RECORD SET: Begin
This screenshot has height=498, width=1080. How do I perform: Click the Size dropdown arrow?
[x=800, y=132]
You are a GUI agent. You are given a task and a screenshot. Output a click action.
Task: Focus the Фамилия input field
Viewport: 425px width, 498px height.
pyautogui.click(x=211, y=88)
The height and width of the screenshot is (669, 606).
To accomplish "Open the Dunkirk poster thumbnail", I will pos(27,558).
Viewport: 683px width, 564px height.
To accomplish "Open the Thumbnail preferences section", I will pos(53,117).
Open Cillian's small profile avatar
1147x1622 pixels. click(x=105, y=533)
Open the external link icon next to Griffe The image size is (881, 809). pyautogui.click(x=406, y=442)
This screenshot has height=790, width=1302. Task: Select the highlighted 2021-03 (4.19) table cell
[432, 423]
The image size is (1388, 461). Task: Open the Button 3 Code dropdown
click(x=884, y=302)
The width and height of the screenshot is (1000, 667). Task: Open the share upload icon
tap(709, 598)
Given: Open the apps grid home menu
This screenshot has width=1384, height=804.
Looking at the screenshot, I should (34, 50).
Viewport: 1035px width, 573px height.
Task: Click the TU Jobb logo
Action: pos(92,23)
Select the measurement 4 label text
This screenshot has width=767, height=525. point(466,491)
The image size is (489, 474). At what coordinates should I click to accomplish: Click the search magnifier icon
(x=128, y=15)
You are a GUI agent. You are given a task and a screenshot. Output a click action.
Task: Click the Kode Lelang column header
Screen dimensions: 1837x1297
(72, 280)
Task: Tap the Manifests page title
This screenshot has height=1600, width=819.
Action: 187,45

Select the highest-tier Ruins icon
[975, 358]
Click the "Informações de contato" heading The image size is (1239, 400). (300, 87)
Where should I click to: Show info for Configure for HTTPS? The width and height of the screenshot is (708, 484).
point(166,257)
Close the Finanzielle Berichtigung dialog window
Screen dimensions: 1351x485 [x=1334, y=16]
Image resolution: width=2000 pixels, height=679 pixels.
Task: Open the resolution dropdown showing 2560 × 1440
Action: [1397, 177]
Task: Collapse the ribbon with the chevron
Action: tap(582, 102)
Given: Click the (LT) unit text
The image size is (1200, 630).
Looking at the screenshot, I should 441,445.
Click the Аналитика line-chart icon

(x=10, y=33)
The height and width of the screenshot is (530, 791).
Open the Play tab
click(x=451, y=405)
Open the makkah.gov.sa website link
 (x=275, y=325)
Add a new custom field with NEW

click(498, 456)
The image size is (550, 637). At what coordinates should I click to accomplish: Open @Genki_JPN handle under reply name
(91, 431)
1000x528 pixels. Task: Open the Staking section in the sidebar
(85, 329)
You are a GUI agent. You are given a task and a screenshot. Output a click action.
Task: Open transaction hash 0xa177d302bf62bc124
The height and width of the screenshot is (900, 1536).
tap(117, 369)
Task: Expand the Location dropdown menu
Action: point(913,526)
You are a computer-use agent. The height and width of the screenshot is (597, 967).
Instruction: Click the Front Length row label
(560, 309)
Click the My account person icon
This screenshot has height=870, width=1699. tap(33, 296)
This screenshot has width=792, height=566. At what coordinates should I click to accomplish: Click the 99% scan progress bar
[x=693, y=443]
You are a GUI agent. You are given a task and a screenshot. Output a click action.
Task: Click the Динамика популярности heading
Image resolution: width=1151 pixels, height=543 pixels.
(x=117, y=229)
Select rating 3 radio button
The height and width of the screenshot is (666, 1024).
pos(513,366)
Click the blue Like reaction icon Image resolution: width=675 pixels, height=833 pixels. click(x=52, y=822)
RECORD SET: End
WHAT THE TASK REQUIRES -> Search the data above for the string "heading". Report every line where it is found.

ANSWER ->
Click the "Informações de contato" heading The image size is (1239, 400). (300, 87)
Task: Click the Динамика популярности heading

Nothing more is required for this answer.